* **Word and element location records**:
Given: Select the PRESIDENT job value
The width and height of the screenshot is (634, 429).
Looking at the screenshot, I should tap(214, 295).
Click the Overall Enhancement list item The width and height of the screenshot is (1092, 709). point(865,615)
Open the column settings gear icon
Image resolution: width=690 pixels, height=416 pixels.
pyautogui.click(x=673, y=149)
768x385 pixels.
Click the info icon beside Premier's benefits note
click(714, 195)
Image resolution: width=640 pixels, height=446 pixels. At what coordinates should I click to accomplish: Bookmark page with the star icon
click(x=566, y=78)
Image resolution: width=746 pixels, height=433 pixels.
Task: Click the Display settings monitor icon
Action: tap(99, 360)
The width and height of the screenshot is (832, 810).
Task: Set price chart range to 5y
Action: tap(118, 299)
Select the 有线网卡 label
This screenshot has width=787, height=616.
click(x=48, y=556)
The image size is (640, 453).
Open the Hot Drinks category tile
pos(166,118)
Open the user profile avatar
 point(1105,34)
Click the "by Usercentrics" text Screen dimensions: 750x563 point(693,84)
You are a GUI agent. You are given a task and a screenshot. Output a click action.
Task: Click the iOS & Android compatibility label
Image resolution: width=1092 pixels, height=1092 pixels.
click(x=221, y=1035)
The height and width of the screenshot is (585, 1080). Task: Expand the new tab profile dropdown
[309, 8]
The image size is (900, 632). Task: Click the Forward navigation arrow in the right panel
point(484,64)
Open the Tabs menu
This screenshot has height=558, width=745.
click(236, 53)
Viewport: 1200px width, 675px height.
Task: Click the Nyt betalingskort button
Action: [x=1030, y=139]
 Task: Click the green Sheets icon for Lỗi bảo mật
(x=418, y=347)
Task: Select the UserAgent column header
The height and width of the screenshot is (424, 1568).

* **WRITTEN TASK**: Print every line of the material above again, word for word.

* **ANSWER TO THIS PROBLEM**:
Given: Select the PRESIDENT job value
The width and height of the screenshot is (634, 429).
Looking at the screenshot, I should tap(214, 295).
Click the Overall Enhancement list item The width and height of the screenshot is (1092, 709). point(865,615)
Open the column settings gear icon
Image resolution: width=690 pixels, height=416 pixels.
pyautogui.click(x=673, y=149)
768x385 pixels.
Click the info icon beside Premier's benefits note
click(714, 195)
Image resolution: width=640 pixels, height=446 pixels. At what coordinates should I click to accomplish: Bookmark page with the star icon
click(x=566, y=78)
Image resolution: width=746 pixels, height=433 pixels.
Task: Click the Display settings monitor icon
Action: tap(99, 360)
The width and height of the screenshot is (832, 810).
Task: Set price chart range to 5y
Action: tap(118, 299)
Select the 有线网卡 label
This screenshot has width=787, height=616.
click(x=48, y=556)
The image size is (640, 453).
Open the Hot Drinks category tile
pos(166,118)
Open the user profile avatar
 point(1105,34)
Click the "by Usercentrics" text Screen dimensions: 750x563 point(693,84)
You are a GUI agent. You are given a task and a screenshot. Output a click action.
Task: Click the iOS & Android compatibility label
Image resolution: width=1092 pixels, height=1092 pixels.
click(x=221, y=1035)
The height and width of the screenshot is (585, 1080). Task: Expand the new tab profile dropdown
[309, 8]
The image size is (900, 632). Task: Click the Forward navigation arrow in the right panel
point(484,64)
Open the Tabs menu
This screenshot has height=558, width=745.
click(236, 53)
Viewport: 1200px width, 675px height.
Task: Click the Nyt betalingskort button
Action: [x=1030, y=139]
 Task: Click the green Sheets icon for Lỗi bảo mật
(x=418, y=347)
Task: Select the UserAgent column header
The height and width of the screenshot is (424, 1568).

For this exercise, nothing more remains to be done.